Dataset rows start

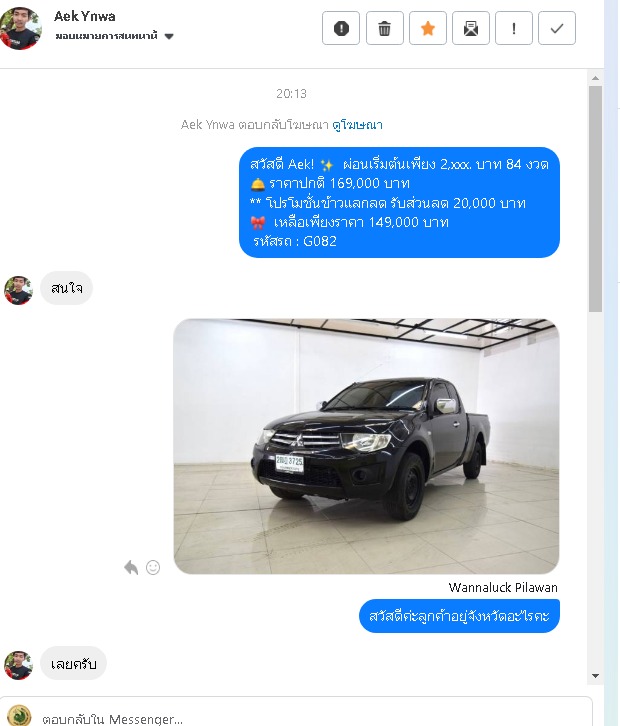Mark conversation done with checkmark button
Viewport: 620px width, 726px height.
(557, 29)
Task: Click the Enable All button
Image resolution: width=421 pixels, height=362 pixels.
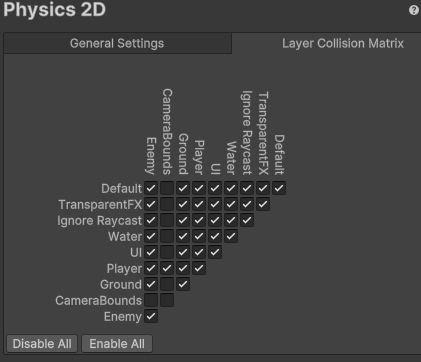Action: [117, 344]
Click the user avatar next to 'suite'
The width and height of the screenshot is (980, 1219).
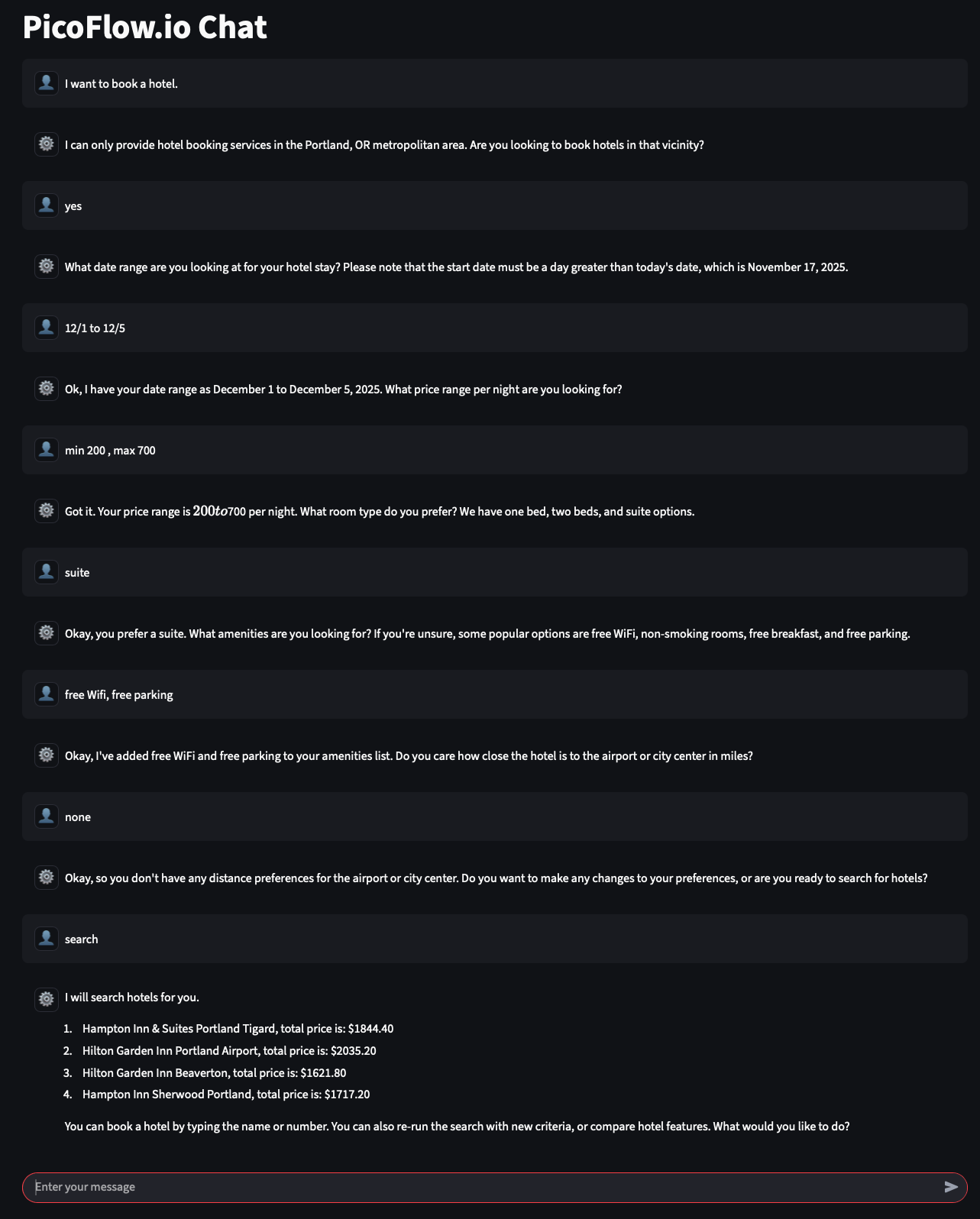click(47, 572)
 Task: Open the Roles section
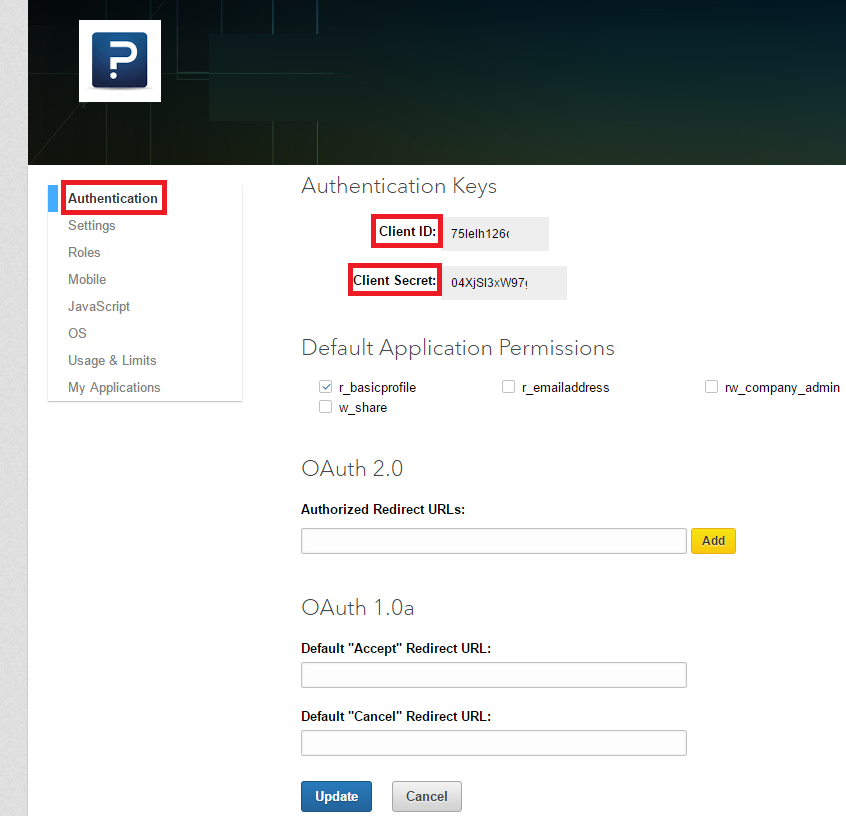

Dataset rows end

Copy every line of the data above word for word, omitting the pictures.

Mark conversation done with checkmark button
Viewport: 620px width, 726px height.
(557, 29)
Task: Click the Enable All button
Image resolution: width=421 pixels, height=362 pixels.
Action: [117, 344]
Click the user avatar next to 'suite'
The width and height of the screenshot is (980, 1219).
click(47, 572)
 Task: Open the Roles section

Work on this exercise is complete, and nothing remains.